#### [TASK BRIEF]
Copy out each line of the entries where the word "with" is present.

(SOURCE MATERIAL)

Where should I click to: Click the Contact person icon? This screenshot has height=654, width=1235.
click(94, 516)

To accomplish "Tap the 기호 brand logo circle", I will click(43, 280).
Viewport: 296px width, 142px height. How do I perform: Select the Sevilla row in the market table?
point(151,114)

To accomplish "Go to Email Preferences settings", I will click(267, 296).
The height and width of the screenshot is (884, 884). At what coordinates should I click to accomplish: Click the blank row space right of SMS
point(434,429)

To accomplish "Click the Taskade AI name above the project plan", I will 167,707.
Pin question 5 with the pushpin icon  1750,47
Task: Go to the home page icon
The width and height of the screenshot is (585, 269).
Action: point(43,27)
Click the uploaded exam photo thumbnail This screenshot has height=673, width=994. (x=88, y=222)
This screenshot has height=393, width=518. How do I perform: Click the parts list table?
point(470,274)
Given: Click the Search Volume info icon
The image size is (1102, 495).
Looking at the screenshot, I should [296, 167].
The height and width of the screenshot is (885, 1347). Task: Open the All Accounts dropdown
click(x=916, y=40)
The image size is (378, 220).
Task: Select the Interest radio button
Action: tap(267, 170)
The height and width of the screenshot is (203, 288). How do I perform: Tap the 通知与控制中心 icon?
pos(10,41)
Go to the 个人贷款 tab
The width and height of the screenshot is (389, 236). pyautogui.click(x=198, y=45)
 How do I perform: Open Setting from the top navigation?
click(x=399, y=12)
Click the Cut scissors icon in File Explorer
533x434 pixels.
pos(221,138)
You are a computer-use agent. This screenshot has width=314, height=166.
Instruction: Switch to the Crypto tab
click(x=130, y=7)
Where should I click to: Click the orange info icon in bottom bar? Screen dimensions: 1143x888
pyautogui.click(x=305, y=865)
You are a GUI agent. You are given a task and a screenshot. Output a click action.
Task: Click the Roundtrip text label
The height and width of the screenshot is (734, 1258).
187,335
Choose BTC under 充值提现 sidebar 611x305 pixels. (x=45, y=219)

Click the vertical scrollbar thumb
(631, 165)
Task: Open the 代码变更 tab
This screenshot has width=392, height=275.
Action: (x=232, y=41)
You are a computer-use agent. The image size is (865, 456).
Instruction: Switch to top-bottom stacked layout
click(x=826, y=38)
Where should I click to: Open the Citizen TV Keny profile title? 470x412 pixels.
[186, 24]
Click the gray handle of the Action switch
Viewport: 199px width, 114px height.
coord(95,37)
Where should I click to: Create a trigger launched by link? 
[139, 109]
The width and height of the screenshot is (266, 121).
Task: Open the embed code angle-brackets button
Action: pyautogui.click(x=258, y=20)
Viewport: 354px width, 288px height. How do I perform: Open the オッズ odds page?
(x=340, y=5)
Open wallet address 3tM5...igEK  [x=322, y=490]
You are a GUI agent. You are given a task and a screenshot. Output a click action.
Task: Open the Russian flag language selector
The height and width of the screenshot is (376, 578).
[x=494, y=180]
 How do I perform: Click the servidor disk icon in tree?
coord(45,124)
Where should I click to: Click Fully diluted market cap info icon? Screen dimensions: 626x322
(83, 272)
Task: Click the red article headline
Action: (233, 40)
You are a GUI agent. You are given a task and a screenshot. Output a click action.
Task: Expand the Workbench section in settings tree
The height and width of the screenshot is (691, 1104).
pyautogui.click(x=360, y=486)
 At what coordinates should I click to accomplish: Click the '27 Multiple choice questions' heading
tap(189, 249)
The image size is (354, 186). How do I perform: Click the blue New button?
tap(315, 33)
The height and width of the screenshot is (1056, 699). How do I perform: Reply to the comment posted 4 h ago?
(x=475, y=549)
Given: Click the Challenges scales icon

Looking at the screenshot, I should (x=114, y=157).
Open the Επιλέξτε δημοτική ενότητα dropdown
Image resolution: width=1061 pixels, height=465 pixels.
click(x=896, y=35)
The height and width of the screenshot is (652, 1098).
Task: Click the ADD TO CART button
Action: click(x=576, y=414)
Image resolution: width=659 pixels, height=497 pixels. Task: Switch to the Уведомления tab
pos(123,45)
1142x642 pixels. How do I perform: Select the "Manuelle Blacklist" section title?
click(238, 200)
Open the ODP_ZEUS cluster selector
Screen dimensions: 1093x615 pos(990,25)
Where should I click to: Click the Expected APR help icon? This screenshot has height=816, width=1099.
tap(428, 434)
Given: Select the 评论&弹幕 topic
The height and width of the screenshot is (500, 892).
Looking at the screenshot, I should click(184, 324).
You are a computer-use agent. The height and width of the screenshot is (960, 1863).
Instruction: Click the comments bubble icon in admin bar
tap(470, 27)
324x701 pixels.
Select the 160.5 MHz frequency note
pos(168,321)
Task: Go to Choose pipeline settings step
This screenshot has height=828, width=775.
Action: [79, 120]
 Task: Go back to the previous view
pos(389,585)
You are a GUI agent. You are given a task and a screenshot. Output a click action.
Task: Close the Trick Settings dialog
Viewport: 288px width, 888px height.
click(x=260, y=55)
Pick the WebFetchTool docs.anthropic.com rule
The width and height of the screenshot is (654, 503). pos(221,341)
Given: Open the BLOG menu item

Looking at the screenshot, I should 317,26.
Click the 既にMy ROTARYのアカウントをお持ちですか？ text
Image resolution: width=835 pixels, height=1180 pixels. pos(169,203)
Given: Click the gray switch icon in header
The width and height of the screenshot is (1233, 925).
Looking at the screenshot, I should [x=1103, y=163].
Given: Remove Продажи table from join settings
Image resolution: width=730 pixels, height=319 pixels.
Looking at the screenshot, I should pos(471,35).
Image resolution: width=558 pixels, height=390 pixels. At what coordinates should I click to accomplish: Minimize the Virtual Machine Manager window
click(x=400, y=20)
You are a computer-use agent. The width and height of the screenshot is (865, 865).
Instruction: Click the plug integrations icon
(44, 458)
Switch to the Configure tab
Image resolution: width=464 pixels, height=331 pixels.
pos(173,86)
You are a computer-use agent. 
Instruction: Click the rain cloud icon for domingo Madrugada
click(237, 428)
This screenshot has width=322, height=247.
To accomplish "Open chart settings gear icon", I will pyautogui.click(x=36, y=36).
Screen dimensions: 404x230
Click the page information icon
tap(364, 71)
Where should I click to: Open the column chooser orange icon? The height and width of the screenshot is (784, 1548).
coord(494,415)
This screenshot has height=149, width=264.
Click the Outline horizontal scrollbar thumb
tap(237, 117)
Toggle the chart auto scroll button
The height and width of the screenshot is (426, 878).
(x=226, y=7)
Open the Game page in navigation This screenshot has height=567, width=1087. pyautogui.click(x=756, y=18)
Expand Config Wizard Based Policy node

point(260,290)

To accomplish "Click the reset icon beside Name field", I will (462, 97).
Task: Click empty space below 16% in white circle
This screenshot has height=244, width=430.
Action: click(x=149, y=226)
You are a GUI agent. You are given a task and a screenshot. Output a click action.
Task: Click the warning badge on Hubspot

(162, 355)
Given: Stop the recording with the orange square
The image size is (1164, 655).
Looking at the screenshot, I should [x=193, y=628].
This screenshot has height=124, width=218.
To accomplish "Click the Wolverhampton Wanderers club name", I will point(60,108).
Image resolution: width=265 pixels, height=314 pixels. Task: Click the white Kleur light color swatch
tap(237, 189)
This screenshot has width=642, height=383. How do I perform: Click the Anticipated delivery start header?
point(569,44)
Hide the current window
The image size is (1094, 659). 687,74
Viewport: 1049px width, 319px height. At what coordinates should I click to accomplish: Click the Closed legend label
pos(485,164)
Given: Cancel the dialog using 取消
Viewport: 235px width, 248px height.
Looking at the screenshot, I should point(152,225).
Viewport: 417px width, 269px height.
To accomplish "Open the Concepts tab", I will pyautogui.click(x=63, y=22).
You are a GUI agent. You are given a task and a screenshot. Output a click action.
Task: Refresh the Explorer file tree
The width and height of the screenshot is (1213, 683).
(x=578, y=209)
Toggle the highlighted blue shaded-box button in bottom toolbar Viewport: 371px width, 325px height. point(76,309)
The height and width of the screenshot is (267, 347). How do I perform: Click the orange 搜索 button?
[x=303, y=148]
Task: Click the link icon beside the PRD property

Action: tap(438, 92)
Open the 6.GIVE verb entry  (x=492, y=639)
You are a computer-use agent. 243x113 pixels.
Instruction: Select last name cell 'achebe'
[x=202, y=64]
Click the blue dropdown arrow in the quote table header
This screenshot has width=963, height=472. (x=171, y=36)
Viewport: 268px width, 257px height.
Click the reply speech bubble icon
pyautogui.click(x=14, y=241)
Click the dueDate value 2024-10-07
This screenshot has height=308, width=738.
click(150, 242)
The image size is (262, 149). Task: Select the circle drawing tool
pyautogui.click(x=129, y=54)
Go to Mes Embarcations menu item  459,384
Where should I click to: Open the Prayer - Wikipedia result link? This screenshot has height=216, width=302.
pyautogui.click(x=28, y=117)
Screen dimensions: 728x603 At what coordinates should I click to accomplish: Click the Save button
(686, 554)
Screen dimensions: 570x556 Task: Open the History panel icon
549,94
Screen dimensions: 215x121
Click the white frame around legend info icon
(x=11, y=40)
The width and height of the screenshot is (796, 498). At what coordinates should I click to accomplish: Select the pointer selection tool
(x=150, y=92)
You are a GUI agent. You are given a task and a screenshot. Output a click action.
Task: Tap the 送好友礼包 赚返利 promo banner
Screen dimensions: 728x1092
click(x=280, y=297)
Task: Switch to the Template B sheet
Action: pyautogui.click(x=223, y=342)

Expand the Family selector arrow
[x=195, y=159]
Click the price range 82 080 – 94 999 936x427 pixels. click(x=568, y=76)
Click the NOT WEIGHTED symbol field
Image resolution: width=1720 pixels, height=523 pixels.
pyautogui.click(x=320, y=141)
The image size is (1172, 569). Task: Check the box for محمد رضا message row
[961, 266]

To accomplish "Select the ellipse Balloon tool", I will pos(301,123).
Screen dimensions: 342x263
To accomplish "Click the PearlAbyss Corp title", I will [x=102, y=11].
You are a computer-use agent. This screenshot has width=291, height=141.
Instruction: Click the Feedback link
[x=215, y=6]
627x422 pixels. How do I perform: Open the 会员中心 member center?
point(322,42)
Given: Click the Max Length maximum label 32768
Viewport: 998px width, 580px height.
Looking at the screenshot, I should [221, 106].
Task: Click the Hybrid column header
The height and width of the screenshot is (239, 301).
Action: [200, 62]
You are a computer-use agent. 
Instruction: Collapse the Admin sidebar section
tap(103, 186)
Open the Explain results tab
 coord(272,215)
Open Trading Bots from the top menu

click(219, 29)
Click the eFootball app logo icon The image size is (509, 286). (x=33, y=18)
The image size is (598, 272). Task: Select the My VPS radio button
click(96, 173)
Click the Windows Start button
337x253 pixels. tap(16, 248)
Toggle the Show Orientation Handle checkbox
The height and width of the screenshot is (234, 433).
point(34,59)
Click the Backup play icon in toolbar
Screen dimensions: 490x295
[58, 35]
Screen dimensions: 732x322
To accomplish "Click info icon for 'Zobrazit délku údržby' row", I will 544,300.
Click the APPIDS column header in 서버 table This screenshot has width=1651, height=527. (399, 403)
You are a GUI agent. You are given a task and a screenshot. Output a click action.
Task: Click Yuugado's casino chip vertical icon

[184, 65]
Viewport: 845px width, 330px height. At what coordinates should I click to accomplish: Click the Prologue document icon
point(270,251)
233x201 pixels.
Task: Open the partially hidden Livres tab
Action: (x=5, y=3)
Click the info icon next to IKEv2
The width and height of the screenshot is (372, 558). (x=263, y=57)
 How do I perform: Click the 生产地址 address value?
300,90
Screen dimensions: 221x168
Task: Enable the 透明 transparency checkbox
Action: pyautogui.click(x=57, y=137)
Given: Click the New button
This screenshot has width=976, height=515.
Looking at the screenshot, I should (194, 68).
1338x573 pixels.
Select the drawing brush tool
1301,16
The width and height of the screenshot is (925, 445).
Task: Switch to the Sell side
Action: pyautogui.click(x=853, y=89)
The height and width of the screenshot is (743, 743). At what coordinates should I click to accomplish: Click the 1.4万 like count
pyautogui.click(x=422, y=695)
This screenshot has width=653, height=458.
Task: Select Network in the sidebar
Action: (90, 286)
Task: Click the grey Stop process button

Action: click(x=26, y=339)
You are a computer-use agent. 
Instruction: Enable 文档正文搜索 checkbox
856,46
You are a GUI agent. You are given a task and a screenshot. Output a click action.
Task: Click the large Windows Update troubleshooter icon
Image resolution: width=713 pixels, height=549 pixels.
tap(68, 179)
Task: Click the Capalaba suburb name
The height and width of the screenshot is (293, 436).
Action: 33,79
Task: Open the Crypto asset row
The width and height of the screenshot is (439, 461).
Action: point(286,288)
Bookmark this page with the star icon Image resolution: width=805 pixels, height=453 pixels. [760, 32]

(End SOURCE MATERIAL)

#### [ANSWER SECTION]
Pin question 5 with the pushpin icon  1750,47
Given: Stop the recording with the orange square
Bookmark this page with the star icon Image resolution: width=805 pixels, height=453 pixels. [760, 32]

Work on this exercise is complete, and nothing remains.